Decoding audio sounds, representing single letters, tested on audio captchas.
This package contains few tools in python to help to decode audio captchas - or other audio signal representing separated
letters.
Tools provide :
- Segmentation of audio signal to single letter sounds (now very simple based on signal power level).
- Creation of sound descriptive vector - using MFCC
(with big help of numpy, scipy and talkbox library (slightly
modified)
- Support for training SVM classifier
library libsvm -
GUI tool to help with preparing training data and generating training data in correct format
- High level wrapper around SVM classifier and other functions (audio decoding, segmentation, MFCC) to be able to
get letters from a mp3 sample
How does it work
- Need to gather enough samples of sounds, manuallly provide transcription to correct letters and create training set
- Train the classifier using it's training tools (easy.py will do all the work).

▶ Written problem 1: In the audio captcha package description, what is the segmentation of the audio signal currently based on?
▶ Written problem 2: Carry on writing the audio captcha package description, picking up right after its final sentence.
The lines that follow have no connection to the audio captcha package description.

▶ Dataset extract:
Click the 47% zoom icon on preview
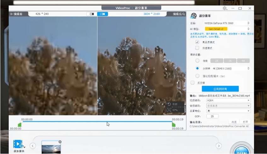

▶ Result 1: It is based on the signal power level.

▶ Result 2:
- Create configuration file which referes classifier model, scaling data and couple of other parameters from training process
(especially fixed sound duration for a single letter and relative power level for sound segmentation).
- Use this configuration to recognize letters in other sound samples
Screenshot
GUI tool for creating training sets:
Dependencies
Developed and tested on Ubuntu 9.10 64 bit. Not sure about other platforms.
Requires: numpy, scipy, pymad, pyao, pyqt4 - all are available as packages in Ubuntu.
Download
Source (including libsvm and talkbox) is available from launchpad here.
Contains also some test and training data.
SVM library and tools are compiled here for 64bit linux platform. If not right for you, you need to compile libsvm yourself.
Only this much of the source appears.